» Goal of the exercise
Pull out every one of the rows below and reproduce each line unchanged, character for character.

## BEGIN Record list

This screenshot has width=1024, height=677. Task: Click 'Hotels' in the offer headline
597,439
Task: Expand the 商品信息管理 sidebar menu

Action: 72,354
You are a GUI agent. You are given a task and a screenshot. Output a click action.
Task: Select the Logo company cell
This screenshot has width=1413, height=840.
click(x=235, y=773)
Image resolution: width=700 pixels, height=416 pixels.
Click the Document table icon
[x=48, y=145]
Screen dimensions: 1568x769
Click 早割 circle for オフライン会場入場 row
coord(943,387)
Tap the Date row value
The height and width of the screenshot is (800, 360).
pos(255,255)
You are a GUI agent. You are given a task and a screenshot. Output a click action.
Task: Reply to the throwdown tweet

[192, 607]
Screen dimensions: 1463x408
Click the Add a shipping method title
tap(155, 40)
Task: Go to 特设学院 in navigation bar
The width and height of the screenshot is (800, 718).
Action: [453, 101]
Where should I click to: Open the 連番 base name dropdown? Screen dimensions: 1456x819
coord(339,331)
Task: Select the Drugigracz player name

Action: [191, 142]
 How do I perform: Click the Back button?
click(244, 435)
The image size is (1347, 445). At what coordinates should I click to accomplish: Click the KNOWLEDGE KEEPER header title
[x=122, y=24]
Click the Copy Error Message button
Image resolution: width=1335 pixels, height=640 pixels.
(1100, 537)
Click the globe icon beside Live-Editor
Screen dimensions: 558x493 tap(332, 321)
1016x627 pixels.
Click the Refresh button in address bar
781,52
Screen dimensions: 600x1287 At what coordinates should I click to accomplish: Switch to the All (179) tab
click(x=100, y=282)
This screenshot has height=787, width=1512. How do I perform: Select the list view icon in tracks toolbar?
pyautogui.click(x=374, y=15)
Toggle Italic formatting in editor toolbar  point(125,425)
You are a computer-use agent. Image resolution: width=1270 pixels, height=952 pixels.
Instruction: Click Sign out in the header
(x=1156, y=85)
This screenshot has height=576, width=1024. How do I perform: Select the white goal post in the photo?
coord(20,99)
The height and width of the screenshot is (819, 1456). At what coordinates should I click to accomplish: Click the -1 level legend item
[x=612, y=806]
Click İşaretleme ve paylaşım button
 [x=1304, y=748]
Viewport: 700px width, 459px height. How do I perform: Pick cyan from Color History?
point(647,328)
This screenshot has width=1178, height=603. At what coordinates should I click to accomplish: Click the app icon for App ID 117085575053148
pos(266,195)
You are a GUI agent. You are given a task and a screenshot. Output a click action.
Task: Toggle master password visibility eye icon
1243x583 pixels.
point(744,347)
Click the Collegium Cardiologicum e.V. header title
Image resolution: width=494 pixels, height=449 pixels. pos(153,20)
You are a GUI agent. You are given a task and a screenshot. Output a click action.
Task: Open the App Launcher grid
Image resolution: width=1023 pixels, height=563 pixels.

## END Record list

» Exercise response
This screenshot has width=1024, height=677. Task: Click 'Hotels' in the offer headline
597,439
Task: Expand the 商品信息管理 sidebar menu

Action: 72,354
You are a GUI agent. You are given a task and a screenshot. Output a click action.
Task: Select the Logo company cell
This screenshot has width=1413, height=840.
click(x=235, y=773)
Image resolution: width=700 pixels, height=416 pixels.
Click the Document table icon
[x=48, y=145]
Screen dimensions: 1568x769
Click 早割 circle for オフライン会場入場 row
coord(943,387)
Tap the Date row value
The height and width of the screenshot is (800, 360).
pos(255,255)
You are a GUI agent. You are given a task and a screenshot. Output a click action.
Task: Reply to the throwdown tweet

[192, 607]
Screen dimensions: 1463x408
Click the Add a shipping method title
tap(155, 40)
Task: Go to 特设学院 in navigation bar
The width and height of the screenshot is (800, 718).
Action: [453, 101]
Where should I click to: Open the 連番 base name dropdown? Screen dimensions: 1456x819
coord(339,331)
Task: Select the Drugigracz player name

Action: [191, 142]
 How do I perform: Click the Back button?
click(244, 435)
The image size is (1347, 445). At what coordinates should I click to accomplish: Click the KNOWLEDGE KEEPER header title
[x=122, y=24]
Click the Copy Error Message button
Image resolution: width=1335 pixels, height=640 pixels.
(1100, 537)
Click the globe icon beside Live-Editor
Screen dimensions: 558x493 tap(332, 321)
1016x627 pixels.
Click the Refresh button in address bar
781,52
Screen dimensions: 600x1287 At what coordinates should I click to accomplish: Switch to the All (179) tab
click(x=100, y=282)
This screenshot has height=787, width=1512. How do I perform: Select the list view icon in tracks toolbar?
pyautogui.click(x=374, y=15)
Toggle Italic formatting in editor toolbar  point(125,425)
You are a computer-use agent. Image resolution: width=1270 pixels, height=952 pixels.
Instruction: Click Sign out in the header
(x=1156, y=85)
This screenshot has height=576, width=1024. How do I perform: Select the white goal post in the photo?
coord(20,99)
The height and width of the screenshot is (819, 1456). At what coordinates should I click to accomplish: Click the -1 level legend item
[x=612, y=806]
Click İşaretleme ve paylaşım button
 [x=1304, y=748]
Viewport: 700px width, 459px height. How do I perform: Pick cyan from Color History?
point(647,328)
This screenshot has width=1178, height=603. At what coordinates should I click to accomplish: Click the app icon for App ID 117085575053148
pos(266,195)
You are a GUI agent. You are given a task and a screenshot. Output a click action.
Task: Toggle master password visibility eye icon
1243x583 pixels.
point(744,347)
Click the Collegium Cardiologicum e.V. header title
Image resolution: width=494 pixels, height=449 pixels. pos(153,20)
You are a GUI agent. You are given a task and a screenshot. Output a click action.
Task: Open the App Launcher grid
Image resolution: width=1023 pixels, height=563 pixels.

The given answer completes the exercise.